If there is a gallstone in the biliary tract, acute inflammation of the biliary tract (cholangitis) can occur. A blood test is necessary to determine this. In rare cases, further examinations are necessary, for example computer tomography (CT), an ultrasound of the gallbladder from the inside (endosonography) or magnetic resonance imaging (MRI).
What treatments are possible?
If there are minor complaints, pain relievers and antispasmodic medicines provide quick relief. Those affected should be aware that these remedies do not dissolve the gallstones. When and how they have to be removed depends primarily on the size of the stones. You may be able to take medication with ursodeoxycholic acid to ensure that they can be removed without surgery. The active ingredient can** dissolve the unwanted clumps**. A prerequisite for successful therapy is that the gallstones are quite small (maximum 15 mm). However, the drug does not prevent gallstones from forming again.
With large gallstones, the symptoms are often worse or occur frequently. Then surgery is usually inevitable. The doctor usually removes the entire gallbladder or does further examinations.

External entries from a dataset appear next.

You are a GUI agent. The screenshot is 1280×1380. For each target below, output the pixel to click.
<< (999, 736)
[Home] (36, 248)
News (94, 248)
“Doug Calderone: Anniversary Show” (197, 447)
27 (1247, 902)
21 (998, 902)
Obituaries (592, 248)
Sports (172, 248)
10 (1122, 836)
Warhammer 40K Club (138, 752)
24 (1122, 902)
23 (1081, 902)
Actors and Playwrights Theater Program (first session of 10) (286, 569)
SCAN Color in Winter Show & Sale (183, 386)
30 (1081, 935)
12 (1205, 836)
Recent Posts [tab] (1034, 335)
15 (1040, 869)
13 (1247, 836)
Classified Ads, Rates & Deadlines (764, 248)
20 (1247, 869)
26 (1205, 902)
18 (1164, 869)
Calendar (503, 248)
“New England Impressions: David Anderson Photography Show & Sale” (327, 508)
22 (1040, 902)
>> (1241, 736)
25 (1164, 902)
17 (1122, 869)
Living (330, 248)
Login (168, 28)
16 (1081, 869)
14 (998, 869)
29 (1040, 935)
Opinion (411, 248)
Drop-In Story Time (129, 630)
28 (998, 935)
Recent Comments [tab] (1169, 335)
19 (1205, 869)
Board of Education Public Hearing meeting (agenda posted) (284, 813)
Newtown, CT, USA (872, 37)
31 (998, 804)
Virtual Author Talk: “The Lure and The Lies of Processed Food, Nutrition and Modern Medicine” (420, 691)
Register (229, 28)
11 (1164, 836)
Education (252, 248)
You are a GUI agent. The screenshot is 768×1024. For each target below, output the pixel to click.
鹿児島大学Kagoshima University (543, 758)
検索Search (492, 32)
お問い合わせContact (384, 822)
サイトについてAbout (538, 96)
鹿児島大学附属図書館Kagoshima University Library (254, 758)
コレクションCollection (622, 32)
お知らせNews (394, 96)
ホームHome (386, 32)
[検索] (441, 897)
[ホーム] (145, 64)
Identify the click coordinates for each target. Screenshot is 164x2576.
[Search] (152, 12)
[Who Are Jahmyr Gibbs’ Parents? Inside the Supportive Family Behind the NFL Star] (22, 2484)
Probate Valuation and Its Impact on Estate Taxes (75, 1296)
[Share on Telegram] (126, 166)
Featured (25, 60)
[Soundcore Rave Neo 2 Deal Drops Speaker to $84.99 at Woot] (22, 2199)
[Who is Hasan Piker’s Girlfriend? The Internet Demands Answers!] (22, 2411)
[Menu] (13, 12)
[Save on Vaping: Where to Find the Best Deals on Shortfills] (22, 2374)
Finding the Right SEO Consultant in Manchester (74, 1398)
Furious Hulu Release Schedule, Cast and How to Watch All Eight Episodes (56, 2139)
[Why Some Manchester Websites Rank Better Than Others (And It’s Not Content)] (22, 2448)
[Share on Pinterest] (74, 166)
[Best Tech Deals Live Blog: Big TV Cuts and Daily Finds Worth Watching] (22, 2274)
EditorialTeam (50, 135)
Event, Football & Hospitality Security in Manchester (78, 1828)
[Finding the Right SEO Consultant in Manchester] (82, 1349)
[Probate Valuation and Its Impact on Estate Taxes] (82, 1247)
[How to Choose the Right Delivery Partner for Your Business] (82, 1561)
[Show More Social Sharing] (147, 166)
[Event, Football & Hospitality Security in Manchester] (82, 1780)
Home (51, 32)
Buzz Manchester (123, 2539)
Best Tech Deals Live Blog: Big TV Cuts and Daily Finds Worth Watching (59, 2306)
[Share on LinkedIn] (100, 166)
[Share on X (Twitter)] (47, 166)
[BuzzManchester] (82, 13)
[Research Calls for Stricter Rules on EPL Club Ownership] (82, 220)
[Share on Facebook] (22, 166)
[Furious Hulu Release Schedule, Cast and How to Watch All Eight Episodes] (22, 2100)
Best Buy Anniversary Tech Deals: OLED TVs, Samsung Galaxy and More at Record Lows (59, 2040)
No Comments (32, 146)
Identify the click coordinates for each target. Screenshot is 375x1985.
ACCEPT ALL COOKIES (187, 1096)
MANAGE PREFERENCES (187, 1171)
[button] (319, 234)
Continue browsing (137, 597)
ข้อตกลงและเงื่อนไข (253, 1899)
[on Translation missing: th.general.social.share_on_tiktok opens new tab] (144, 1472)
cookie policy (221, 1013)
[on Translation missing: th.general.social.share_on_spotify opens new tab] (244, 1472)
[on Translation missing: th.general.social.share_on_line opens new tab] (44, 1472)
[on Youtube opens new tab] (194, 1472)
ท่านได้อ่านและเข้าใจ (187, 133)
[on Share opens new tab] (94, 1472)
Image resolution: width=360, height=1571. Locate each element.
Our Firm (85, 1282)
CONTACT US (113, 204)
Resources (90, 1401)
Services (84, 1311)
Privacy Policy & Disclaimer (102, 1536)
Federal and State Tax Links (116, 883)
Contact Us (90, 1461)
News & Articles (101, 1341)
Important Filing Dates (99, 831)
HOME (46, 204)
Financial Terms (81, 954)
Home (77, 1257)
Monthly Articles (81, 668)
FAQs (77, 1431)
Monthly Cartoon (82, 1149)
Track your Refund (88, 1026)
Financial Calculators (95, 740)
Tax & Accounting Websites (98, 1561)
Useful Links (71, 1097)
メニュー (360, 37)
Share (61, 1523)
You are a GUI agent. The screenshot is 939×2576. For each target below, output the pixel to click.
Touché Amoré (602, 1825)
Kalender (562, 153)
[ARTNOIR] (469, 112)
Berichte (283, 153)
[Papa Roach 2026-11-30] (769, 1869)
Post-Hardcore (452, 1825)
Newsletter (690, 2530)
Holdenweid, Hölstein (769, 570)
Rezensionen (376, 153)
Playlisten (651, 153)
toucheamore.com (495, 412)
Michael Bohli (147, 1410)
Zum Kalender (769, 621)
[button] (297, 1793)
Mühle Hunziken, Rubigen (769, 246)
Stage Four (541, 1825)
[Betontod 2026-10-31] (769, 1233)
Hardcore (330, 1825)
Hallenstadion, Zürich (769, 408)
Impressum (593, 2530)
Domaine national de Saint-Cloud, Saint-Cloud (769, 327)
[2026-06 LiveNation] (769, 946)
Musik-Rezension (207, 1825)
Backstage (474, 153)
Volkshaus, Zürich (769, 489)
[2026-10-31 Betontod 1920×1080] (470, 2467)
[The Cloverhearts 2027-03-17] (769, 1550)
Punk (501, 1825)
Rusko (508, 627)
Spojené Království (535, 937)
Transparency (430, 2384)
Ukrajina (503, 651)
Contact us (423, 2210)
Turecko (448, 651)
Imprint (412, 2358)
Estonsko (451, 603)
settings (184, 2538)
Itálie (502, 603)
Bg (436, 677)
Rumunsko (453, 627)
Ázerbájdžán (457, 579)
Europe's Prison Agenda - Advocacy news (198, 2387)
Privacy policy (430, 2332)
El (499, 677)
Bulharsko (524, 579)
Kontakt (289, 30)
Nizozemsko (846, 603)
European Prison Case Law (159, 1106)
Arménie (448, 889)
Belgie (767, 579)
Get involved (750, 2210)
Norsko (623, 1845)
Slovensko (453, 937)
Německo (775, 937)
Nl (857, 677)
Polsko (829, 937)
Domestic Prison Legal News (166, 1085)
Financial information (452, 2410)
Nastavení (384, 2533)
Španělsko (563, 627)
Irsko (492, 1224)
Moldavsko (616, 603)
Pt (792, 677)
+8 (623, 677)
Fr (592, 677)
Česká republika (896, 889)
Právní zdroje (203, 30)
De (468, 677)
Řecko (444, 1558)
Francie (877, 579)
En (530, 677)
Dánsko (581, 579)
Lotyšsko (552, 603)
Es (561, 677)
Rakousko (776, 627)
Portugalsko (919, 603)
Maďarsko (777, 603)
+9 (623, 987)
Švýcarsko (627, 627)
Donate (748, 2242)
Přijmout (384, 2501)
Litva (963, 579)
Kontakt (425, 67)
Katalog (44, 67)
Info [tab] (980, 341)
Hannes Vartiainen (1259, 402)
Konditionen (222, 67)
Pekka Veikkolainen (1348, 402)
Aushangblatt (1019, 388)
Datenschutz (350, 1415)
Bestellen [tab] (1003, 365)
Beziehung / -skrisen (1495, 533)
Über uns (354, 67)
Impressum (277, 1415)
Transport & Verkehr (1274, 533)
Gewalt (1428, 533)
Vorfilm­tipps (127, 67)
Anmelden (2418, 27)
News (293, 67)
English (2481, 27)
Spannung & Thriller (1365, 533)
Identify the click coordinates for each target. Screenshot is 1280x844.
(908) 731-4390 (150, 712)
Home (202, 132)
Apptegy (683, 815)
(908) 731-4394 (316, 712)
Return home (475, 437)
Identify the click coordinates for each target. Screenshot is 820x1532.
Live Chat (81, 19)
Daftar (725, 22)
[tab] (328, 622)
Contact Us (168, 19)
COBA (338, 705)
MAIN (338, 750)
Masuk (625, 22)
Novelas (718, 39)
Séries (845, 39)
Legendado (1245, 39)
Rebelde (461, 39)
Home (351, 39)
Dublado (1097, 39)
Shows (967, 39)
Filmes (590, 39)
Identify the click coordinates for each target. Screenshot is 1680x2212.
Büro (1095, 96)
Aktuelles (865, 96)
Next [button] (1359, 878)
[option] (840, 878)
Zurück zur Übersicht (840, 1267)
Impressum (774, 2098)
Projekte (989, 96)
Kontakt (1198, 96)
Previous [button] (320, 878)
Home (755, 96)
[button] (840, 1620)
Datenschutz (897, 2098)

How can you prevent gallstones?
A balanced and healthy diet can reduce the risk of gallstones. A diet of certain food groups can be useful in this context. What is important is to design a diet low in fat and high in fiber. In addition, exercise and sport can prevent the formation of gallstones. On the other hand, those who eat unhealthy and have excess weight increase the likelihood. With increasing age, it is also advisable to regularly check your cholesterol levels in the blood in order to avoid cholesterol stones.